◆ Record extracts ◆

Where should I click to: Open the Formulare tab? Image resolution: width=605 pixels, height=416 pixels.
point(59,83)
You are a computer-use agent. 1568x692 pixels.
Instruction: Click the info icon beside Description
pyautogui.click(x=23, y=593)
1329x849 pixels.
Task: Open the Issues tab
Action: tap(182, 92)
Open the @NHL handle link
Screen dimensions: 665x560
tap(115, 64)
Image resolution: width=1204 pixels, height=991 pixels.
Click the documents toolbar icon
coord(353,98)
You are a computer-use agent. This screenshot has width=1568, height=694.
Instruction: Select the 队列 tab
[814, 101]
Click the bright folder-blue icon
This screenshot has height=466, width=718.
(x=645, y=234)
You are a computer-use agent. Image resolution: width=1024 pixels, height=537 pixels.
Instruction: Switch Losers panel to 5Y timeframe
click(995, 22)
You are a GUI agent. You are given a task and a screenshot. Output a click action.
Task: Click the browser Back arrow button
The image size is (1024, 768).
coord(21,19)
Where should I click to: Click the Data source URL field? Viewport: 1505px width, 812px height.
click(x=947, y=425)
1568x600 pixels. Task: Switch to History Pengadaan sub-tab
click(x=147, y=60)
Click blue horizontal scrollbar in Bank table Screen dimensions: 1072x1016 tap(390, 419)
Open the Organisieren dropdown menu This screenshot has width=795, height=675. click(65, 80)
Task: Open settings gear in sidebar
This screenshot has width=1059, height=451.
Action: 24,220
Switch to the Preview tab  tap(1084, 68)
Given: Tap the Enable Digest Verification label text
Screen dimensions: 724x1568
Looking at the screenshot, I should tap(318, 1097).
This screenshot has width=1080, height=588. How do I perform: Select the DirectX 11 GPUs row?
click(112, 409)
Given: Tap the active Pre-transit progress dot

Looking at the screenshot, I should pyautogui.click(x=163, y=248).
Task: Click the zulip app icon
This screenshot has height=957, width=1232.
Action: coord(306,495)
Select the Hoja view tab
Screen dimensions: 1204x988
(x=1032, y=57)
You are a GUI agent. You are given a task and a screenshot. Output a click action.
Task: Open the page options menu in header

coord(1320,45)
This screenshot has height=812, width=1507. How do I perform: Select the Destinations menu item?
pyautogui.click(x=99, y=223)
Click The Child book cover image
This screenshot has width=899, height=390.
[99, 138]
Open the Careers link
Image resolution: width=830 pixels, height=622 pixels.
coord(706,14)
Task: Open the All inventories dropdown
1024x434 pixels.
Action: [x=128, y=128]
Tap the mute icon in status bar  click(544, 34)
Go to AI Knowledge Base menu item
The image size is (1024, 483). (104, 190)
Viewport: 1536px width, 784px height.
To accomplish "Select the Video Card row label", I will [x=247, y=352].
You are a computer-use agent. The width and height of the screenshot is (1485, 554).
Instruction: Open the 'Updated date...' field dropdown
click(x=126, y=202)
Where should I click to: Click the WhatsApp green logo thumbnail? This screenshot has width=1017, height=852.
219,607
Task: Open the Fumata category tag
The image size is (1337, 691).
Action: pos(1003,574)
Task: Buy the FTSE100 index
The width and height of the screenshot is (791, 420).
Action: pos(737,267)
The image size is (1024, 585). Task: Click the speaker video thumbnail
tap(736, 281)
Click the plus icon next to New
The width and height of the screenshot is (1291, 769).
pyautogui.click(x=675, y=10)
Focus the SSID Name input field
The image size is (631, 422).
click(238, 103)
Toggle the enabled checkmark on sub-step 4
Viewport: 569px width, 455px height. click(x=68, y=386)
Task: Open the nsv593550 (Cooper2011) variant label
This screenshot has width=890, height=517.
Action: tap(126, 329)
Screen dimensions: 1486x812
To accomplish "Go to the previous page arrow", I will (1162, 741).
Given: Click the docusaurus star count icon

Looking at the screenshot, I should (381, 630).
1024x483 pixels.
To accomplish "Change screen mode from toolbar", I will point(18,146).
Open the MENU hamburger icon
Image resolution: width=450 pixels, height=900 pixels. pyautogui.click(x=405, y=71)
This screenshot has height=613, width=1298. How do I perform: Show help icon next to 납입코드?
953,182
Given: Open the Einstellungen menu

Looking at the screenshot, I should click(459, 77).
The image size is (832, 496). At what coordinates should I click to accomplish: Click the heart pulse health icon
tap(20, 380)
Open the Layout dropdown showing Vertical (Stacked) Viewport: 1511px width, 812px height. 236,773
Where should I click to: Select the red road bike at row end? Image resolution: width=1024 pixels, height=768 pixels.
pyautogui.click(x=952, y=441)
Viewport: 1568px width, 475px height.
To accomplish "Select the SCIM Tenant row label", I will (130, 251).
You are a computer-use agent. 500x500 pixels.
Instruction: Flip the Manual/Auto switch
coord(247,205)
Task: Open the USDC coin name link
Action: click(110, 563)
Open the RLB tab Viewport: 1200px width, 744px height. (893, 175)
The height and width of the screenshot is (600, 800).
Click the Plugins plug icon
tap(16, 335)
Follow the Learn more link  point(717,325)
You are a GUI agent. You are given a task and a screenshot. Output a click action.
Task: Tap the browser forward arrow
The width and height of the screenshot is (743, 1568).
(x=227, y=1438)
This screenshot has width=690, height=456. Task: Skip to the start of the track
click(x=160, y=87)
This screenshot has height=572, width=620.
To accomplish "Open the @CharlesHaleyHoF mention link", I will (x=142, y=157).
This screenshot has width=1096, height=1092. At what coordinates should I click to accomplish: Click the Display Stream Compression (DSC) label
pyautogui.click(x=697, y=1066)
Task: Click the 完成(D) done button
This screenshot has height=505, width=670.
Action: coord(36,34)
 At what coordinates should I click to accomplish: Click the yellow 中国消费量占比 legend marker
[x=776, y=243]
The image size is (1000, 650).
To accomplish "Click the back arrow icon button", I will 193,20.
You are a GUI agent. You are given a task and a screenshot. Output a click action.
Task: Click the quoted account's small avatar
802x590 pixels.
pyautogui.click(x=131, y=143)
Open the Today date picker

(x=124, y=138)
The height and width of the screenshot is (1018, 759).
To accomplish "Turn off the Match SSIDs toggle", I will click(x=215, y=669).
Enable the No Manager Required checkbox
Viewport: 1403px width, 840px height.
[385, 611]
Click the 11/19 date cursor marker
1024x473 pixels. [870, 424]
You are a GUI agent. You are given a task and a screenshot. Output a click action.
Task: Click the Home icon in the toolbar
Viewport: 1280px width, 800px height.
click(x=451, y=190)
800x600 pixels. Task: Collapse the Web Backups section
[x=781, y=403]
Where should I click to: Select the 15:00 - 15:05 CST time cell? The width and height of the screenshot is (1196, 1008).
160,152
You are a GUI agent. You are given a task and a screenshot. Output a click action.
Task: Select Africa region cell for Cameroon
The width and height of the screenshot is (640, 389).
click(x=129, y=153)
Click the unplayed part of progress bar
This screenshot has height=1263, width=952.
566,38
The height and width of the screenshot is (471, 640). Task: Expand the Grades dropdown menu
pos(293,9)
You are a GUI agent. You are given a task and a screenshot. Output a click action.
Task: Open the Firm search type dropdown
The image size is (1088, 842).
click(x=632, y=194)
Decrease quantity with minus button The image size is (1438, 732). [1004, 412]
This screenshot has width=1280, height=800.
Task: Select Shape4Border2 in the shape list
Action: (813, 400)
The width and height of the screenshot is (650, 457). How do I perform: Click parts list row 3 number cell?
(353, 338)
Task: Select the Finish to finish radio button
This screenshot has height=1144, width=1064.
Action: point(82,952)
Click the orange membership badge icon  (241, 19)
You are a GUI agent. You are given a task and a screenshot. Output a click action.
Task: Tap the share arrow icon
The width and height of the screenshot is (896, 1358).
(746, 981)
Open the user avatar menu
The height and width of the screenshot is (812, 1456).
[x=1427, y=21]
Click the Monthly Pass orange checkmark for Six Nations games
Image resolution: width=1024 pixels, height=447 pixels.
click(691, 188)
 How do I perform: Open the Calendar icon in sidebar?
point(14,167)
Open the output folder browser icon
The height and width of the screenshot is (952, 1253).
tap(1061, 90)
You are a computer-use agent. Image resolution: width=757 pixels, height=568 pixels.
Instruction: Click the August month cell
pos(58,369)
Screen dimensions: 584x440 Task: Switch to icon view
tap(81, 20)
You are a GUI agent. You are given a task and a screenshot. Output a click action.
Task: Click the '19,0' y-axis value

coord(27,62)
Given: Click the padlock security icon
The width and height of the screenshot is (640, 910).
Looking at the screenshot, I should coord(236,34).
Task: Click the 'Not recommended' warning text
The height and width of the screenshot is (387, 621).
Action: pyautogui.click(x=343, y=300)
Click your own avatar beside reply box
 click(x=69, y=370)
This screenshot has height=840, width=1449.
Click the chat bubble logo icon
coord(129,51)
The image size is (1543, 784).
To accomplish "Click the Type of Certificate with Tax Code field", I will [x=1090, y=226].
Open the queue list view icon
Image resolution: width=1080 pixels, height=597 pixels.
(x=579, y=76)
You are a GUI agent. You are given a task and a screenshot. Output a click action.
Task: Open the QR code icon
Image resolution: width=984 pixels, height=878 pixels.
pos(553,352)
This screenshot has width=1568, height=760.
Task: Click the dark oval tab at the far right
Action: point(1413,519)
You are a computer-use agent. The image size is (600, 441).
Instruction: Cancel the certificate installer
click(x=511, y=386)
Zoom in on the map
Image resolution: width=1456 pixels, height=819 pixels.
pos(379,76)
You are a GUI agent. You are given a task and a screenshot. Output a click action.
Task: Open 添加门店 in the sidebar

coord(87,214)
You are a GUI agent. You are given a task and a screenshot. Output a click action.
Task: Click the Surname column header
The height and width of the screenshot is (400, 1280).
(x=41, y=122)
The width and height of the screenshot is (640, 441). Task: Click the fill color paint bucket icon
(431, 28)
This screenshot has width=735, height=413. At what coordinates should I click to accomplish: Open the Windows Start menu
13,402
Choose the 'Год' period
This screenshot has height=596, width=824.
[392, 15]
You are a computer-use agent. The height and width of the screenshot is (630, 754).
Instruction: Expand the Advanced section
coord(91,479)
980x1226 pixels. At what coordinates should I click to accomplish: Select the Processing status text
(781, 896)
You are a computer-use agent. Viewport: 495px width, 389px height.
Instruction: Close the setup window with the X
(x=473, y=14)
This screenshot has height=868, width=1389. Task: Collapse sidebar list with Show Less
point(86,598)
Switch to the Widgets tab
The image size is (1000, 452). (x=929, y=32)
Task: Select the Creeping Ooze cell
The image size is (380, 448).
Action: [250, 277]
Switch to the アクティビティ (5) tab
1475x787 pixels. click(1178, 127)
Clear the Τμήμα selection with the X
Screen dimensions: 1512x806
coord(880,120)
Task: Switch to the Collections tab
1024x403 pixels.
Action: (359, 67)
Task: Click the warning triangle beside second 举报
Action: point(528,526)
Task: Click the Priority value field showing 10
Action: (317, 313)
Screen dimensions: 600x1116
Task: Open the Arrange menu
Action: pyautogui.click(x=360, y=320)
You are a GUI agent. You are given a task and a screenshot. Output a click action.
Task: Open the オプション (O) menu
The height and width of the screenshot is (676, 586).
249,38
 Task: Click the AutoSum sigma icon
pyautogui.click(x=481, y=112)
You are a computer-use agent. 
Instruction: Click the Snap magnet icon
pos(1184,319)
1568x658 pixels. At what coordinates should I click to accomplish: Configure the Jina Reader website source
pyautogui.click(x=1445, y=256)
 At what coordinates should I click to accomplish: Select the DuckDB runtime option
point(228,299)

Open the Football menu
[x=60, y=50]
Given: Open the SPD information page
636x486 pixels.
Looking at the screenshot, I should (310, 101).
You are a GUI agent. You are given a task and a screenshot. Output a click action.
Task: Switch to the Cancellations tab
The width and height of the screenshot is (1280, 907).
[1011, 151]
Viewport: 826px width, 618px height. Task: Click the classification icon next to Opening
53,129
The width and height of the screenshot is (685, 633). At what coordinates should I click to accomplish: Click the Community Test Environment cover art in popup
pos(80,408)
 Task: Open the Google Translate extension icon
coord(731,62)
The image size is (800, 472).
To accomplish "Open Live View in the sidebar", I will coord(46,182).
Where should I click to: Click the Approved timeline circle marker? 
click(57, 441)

◆ Description of the task ◆
From the records above, give again exactly the lines running from the line with "Given: Click the padlock security icon" to the line with "Task: Click the 'Not", inclusive.

◆ Answer for this exercise ◆
Given: Click the padlock security icon
The width and height of the screenshot is (640, 910).
Looking at the screenshot, I should coord(236,34).
Task: Click the 'Not recommended' warning text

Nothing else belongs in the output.